RECORDS TO PROCESS:

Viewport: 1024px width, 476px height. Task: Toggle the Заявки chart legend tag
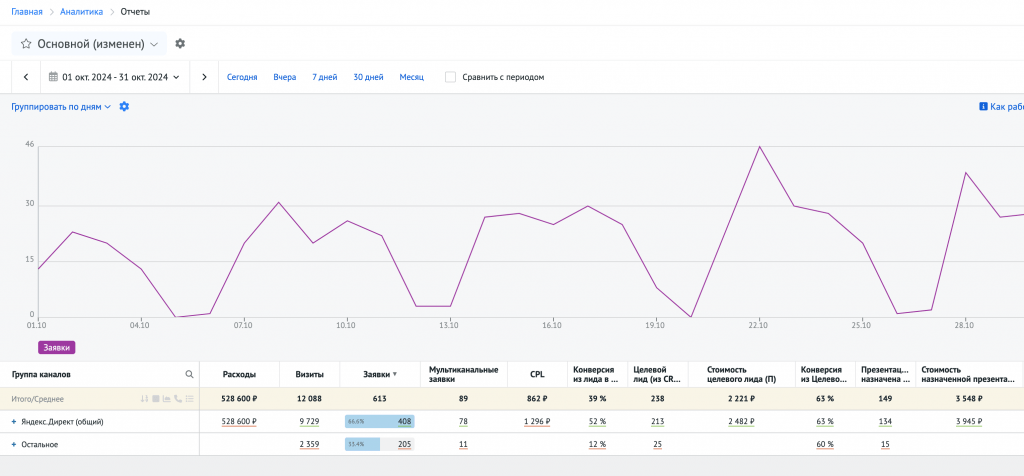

...

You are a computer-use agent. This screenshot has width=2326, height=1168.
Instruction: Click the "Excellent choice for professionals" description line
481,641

* * *

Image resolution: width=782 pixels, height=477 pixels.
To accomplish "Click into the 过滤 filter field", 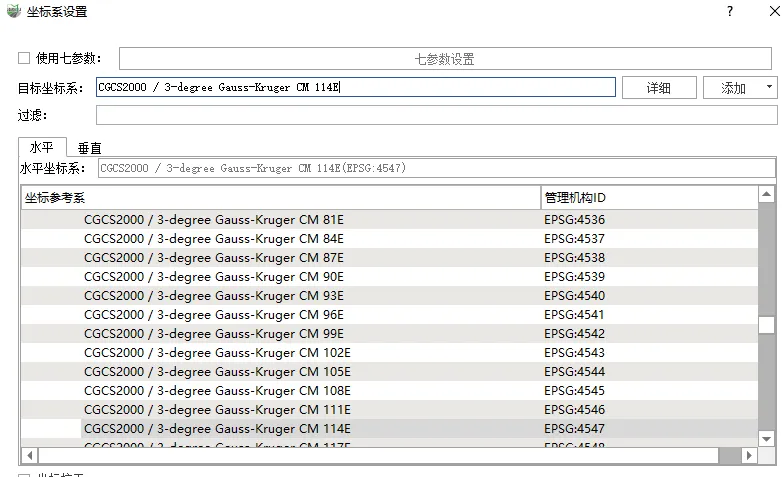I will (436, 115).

PROBLEM STATEMENT: Establish how many lines of the records contain the string "width" and state that number without elaboration.

ANSWER SECTION: 3